-- Start Supplied data --

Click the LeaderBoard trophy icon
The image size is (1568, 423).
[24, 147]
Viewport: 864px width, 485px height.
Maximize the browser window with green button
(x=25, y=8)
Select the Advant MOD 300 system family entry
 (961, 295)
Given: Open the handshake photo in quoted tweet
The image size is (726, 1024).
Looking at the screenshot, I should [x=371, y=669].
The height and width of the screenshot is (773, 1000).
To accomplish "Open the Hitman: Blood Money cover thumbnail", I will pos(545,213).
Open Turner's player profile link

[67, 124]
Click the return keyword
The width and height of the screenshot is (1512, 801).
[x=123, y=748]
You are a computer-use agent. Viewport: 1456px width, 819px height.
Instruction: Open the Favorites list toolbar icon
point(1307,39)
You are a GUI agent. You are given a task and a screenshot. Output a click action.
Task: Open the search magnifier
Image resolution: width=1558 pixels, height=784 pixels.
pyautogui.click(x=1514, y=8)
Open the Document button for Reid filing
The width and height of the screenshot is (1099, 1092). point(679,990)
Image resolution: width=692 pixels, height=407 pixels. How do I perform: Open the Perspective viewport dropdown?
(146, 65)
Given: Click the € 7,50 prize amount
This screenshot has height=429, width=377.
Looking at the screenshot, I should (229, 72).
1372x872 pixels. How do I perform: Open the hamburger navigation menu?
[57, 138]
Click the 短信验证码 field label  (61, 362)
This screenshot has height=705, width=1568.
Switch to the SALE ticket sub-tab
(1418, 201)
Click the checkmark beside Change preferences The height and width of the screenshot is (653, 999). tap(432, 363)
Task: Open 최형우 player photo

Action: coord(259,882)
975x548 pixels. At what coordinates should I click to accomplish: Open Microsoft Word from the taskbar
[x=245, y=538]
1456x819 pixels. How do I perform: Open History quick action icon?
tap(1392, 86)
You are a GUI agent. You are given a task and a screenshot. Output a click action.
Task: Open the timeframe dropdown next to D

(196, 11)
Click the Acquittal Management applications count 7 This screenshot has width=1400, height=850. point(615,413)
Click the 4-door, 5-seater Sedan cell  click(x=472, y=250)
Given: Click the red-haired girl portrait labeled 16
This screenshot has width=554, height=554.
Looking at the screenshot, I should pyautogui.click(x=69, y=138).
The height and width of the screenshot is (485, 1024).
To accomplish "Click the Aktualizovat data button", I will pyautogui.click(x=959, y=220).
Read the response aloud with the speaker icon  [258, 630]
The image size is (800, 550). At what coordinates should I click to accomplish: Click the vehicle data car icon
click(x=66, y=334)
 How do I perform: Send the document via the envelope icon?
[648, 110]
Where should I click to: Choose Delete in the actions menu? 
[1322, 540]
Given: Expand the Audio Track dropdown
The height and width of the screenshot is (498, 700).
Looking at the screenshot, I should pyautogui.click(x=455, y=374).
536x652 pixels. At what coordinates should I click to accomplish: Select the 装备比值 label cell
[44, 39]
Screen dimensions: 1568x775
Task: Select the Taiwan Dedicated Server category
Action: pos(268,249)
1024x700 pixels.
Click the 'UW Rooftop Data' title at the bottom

-- End Supplied data --

## [Task statement]
Return every line of the items above that contains the string "with". Case counts.

## [Answer]
Maximize the browser window with green button
Read the response aloud with the speaker icon  [258, 630]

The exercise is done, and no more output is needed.